A total of 175 CKCS were entered into the study with MRIs, DNA samples, and general health questionnaires completed. Cohort characteristics are summarized in Table 1; Fig. 1 details the characterizations of phenotype for all study patients. Images were of inadequate quality to determine the presence of SM in 5 (3%) dogs. In 14 (19%) dogs, comorbidities such as skin disease or missing data meant that clinical status could not be clearly determined. These dogs were still included in the overall analyses using clinical status (for dogs without MRI phenotype) or SM status (for dogs without clinical phenotype); however, the missing data were labeled as unknown for each respective GWAS. Owners of 127 dogs completed the Chiari-like Malformation Pain and Scratch tool (ChiMPS-T) (Supplemental data 1). This survey asks owners about the presence, frequency and severity of signs of pain and scratching and the responses are allocated scores [2]. Total scratch score (TSS) and total pain score (TPS) were generated accordingly.
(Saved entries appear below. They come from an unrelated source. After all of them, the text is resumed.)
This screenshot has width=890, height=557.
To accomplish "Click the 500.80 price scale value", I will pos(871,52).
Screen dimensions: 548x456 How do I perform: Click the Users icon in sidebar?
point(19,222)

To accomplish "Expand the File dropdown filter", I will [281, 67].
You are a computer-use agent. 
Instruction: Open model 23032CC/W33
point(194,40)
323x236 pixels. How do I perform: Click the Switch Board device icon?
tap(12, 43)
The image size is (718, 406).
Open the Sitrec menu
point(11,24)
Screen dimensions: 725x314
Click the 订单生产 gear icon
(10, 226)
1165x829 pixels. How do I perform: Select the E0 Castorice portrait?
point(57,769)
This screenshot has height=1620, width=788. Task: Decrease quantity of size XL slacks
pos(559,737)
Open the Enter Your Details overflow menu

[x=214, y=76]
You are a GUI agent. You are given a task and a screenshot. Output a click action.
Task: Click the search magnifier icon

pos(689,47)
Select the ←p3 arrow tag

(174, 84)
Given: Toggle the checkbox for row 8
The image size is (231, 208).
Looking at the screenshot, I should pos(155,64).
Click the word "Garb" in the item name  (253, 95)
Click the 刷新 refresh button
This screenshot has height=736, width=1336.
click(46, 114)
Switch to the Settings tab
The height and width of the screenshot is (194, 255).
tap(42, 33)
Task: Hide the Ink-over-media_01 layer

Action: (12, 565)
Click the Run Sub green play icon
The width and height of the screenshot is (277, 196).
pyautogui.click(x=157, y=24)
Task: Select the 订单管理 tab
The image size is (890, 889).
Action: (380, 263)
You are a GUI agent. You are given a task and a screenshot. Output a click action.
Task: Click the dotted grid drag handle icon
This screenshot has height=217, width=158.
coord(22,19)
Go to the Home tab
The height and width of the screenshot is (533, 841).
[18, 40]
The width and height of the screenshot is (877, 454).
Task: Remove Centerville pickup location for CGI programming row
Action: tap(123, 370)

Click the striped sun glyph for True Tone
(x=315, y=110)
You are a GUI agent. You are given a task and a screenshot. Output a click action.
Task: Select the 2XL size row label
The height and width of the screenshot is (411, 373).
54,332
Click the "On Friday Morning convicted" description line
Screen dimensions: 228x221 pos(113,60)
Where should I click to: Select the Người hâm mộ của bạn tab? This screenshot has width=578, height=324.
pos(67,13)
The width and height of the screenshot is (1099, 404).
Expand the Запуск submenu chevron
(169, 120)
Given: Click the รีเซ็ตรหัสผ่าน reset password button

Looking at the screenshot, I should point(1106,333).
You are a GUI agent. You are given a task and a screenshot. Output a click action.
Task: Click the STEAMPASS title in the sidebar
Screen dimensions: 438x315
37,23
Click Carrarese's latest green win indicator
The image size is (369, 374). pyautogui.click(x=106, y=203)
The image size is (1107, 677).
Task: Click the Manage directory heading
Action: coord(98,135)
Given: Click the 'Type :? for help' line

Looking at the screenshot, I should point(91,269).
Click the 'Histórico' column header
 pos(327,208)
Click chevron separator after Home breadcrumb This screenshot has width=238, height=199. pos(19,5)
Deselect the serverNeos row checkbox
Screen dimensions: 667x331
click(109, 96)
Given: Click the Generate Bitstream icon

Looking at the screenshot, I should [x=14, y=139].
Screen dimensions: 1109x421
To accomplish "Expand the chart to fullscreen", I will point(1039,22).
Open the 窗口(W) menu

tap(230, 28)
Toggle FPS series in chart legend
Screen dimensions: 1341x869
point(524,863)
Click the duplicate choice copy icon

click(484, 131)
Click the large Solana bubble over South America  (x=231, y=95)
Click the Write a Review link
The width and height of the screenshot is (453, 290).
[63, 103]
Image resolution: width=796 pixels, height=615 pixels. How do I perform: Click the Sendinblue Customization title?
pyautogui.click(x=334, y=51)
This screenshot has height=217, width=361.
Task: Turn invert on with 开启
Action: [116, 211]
Table 1 Cohort characteristics of dogs with and without SM
Fig. 1
figure 1

Diagram of the methods and number of dogs analyzed for each categorical and quantitative phenotype

DNA samples were collected and genotyped on 712,331 snps using the Axiom K9 HD array. Cluster analysis revealed one sample was improperly labeled and determined to be a different dog breed; this dog was removed from analysis leaving 174 samples analyzed. A sex check test revealed correct identification for all dogs. All 174 dogs were included for the first GWAS case-control approach for both SM and clinical sign phenotypes. A total of 4 GWAS were performed: 1 case-control study for the presence of SM (174 dogs), 1 case-control study for the presence of clinical signs (174 dogs), and 2 quantitative approaches (127 dogs) for clinical signs using TSS and TPS. A summary of GWAS parameters and pruning results for all analyses is shown in Table 2.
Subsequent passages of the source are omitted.